O Centro Dom Helder Camara de Estudos e Ação Social – Cendhec celebrou durante esta semana os 19 anos do Estatuto da Cidade, Lei 10.257/2001. Para nós, em julho de 2020, comemorar o Estatuto não está apartado da consciência do momento do país onde a pobreza extrema ameaça atingir níveis desumanos com as cidades sendo palco de exclusões já históricas agravadas pela pandemia que nos atravessa.

Se comemorar o Estatuto é trazer para o primeiro plano um pensamento sobre a cidade que compreende planejamento participativo, função social da propriedade, justiça e igualdade como elementos essenciais, é também afirmar que não é possível pensar o espaço urbano separado de um pensamento sobre os sujeitos, as pessoas, que o habitam. E no fato de que as pessoas têm cor, condição econômica, locais de moradia, gênero.

Assim, perguntamos: quem pode ocupar a cidade e de que forma? E de maneira mais específica: qual a condição das mulheres no espaço urbano – sejam elas jovens, meninas, idosas? E se forem mulheres trans, lésbicas, pobres, negras?

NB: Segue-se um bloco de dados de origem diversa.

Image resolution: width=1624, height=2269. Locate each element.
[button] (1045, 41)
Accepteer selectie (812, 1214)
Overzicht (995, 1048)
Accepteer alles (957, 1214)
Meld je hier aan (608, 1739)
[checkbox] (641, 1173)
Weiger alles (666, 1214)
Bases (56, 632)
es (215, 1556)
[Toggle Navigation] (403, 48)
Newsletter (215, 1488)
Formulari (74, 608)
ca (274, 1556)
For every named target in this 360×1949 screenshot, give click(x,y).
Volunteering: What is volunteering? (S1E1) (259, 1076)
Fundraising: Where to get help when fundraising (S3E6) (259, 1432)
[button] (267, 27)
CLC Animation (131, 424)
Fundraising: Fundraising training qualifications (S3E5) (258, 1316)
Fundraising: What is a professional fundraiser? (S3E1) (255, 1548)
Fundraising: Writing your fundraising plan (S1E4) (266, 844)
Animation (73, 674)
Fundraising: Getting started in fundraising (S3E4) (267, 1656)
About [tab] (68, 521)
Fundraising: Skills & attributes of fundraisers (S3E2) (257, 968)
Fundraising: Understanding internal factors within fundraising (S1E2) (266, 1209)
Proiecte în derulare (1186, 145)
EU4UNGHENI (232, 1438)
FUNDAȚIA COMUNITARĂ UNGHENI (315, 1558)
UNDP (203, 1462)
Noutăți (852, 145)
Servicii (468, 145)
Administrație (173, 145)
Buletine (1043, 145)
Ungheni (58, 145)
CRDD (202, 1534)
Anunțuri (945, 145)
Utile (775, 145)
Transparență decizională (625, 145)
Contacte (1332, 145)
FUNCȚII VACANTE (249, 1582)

Como ponto de partida para pensar sobre as perguntas, a fala de Dona Miriam Barbosa de Freitas, moradora de Nova Descoberta, comunidade da zona norte do Recife, é muito significativa. Ao comentar sobre os direitos que o Estatuto da Cidade visa garantir ela nos diz: “se a gente tem esse direito (à cidade) ele foi violado.” Partilhando sua reflexão do lugar de mulher, 59 anos, moradora de território popular de um centro urbano como o Recife – cujo déficit habitacional é de aproximadamente 300.000 pessoas [1], sua fala direta e objetiva nos leva a pensar que, embora o Estatuto seja um instrumento importante para implementação de políticas públicas voltadas à moradia, garantia e promoção de direitos das populações mais vulnerabilizadas, ainda há muitos desafios na conquista de uma cidade justa para todos e todas.

Considerando que a relação e a condição das mulheres nas cidades dizem da estrutural desigualdade de gênero que as afetam em muitas dimensões, não há uma questão ou uma via apenas para dialogar sobre mulheres e cidades – são muitas, diversas e complexas as questões e os fatores.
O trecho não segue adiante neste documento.